But anyway, #1 and #2 combined to suck all the joy out of a great game, so I finally put my account on hold and left the game entirely in May 2006.
During the next thirteen months, the tempestuous long-distance relationship ran its stormy course, and in April 2007, I began dating the woman who'd become my second wife. In June of that year, my youngest sister and I took a trip to Dallas. She brought with her a belated birthday present: World of Warcraft: The Burning Crusade, the first expansion for the game. She and her husband had gotten hooked on the game in 2006, around the time that I was quitting, and the gift came with the caveat that I would be reactivating my account and moving my upper-level characters to her server.
I had some trepidations about playing again, especially since I had just started a new, promising relationship, and had just exited a relationship where the game caused problems. But I took the unexpected gift as a sign that I should just go with what life was handing me, so I jumped right back in as soon as I returned from the Dallas trip.

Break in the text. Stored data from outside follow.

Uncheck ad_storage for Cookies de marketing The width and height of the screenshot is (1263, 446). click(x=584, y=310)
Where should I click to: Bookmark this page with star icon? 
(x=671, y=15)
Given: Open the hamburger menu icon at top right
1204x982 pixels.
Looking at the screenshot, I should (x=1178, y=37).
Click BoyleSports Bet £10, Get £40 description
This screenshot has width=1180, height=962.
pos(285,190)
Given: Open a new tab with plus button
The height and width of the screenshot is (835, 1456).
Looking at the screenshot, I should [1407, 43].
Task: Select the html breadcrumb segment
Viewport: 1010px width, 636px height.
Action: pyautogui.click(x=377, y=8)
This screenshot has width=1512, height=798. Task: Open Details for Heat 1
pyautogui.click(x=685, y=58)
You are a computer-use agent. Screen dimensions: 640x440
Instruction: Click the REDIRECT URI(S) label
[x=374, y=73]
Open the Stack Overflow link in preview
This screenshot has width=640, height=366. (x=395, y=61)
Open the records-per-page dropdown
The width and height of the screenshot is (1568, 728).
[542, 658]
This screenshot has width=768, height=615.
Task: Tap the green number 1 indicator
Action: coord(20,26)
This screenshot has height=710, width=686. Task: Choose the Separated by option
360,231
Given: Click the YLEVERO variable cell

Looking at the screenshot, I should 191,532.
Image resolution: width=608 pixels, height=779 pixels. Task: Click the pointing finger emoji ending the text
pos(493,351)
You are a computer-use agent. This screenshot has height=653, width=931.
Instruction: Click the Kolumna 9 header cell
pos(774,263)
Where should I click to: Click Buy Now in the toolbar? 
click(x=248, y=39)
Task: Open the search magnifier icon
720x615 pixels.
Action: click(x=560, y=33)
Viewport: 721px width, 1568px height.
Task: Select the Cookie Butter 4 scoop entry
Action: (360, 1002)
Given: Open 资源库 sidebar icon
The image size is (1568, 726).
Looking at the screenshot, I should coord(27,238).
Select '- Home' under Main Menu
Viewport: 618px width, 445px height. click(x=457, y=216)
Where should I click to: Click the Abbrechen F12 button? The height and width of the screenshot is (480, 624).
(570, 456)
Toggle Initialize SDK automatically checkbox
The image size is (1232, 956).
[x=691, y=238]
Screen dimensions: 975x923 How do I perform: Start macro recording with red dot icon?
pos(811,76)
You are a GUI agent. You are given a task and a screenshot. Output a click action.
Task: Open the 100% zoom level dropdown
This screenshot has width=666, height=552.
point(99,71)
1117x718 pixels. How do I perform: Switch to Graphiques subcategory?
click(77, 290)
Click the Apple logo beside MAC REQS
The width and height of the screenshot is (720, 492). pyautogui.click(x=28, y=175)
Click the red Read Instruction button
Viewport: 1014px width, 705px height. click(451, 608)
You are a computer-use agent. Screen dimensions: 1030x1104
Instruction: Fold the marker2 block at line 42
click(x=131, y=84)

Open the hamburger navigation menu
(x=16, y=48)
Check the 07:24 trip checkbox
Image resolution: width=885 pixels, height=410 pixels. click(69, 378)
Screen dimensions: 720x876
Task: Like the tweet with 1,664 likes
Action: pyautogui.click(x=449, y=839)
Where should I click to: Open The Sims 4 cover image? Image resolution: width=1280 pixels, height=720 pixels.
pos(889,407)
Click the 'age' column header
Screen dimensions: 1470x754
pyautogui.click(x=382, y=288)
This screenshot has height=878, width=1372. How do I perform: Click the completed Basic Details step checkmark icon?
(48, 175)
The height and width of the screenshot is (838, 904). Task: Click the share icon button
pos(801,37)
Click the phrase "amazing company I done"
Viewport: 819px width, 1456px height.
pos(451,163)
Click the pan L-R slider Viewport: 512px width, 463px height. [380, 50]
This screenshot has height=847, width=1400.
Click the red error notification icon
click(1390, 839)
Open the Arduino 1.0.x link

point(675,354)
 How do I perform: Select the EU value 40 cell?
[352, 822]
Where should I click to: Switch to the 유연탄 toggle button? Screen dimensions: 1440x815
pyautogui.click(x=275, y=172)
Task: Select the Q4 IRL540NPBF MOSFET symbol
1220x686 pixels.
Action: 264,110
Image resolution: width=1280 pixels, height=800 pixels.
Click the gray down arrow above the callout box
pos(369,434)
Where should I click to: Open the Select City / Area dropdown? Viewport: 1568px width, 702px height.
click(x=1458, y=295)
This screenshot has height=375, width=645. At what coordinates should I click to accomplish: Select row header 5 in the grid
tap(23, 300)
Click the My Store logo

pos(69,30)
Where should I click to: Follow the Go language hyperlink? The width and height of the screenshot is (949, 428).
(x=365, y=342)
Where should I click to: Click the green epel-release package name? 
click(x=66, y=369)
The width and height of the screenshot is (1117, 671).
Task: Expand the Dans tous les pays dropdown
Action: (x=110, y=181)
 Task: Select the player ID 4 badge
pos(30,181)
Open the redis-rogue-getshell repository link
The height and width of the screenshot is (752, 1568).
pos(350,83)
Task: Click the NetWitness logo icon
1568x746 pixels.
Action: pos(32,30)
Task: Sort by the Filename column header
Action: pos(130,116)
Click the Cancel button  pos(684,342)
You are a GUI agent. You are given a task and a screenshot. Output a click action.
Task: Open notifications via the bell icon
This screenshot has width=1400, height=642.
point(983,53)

And the results were nothing but good. Now WoW time became family time, and I got to connect with my youngest sister, my brother-in-law, and to a lesser extent, my oldest sister and her long-time boyfriend by playing the game. I also think I managed to balance work, WoW, and my healthy new not-long-distance relationship. My new girlfriend was a chef and had a job where she generally worked from 2 PM through 10 or 11 PM five days a week. I only played WoW on evenings when she worked, and this seemed to satisfy all parties. My sister's guild was very reminiscent of my old happy fun guild: mostly nice, smart, fun folks who were good company in guild chat and made playing the game worthwhile. Plus she and two other folks were the co-guild masters, so the burden of leadership wasn't mine and I could feel free just to play.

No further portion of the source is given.